Research can yield a lot of information and interesting ideas. You may find that you have so many ideas from your research, it’s hard to start writing a draft. If you did an Idea Matrix to synthesize notes from many sources, then you have a good start at synthesizing ideas for an essay draft. Since an idea matrix focuses on organizing related ideas from a variety of sources, you now need to focus more on your own ideas in order to start a draft. In other words, you need to converse with your sources to achieve the kind of synthesis expected in a college research essay, which is intended to support and showcase your own ideas about an issue. In most college research essay assignments, your research should be used to support and supply evidence for your personal thoughts.
Here’s one way to proceed:
- First of all, if you have been working with a research question, now’s the time to answer that research question and create a working thesis, with a topic and an angle in which you make an assertion about your topic/issue.
- Then, review the supporting idea column of your idea matrix. Each idea listed offers in brief an idea group that can answer your research question and support your working thesis. Draft topic sentences, each with its own topic and angle, based on each supporting idea in your matrix.

Excerpted records
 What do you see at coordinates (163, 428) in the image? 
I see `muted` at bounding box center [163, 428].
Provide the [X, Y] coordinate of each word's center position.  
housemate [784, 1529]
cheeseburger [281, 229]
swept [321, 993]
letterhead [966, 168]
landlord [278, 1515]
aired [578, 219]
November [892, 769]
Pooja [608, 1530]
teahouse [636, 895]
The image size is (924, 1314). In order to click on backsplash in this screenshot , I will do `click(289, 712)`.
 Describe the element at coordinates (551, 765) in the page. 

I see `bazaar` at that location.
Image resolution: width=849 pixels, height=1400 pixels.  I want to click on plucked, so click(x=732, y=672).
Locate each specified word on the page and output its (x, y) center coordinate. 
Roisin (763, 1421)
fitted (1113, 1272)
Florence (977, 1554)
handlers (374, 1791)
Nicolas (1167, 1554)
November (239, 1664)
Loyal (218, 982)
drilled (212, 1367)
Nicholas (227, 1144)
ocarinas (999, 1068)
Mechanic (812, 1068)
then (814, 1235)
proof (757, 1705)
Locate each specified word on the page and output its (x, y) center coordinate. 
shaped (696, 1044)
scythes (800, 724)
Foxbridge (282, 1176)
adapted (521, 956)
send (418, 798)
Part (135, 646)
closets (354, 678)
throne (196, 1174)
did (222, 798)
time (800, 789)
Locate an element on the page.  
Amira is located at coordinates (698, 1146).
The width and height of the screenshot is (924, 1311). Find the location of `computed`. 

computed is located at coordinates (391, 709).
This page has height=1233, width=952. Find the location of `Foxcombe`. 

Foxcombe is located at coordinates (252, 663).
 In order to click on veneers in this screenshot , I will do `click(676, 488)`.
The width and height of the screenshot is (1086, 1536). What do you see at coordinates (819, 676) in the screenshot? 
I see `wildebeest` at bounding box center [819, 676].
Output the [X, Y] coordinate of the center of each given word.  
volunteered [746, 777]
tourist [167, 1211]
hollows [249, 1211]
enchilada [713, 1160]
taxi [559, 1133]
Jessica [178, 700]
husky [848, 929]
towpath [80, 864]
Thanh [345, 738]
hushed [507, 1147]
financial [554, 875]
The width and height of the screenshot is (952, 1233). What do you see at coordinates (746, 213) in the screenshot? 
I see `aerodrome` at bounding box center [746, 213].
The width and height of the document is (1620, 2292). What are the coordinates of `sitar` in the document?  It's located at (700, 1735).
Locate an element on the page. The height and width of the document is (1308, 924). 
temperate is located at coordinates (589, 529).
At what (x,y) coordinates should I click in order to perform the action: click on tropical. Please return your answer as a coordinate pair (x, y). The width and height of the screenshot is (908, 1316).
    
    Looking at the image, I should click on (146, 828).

Activity
From the passage on drafting a research essay, print the part that opens with the words containing "Here’s one way" and closes with "in your matrix.". The records stand apart from the passage on drafting a research essay.

Task solution
Here’s one way to proceed:
- First of all, if you have been working with a research question, now’s the time to answer that research question and create a working thesis, with a topic and an angle in which you make an assertion about your topic/issue.
- Then, review the supporting idea column of your idea matrix. Each idea listed offers in brief an idea group that can answer your research question and support your working thesis. Draft topic sentences, each with its own topic and angle, based on each supporting idea in your matrix.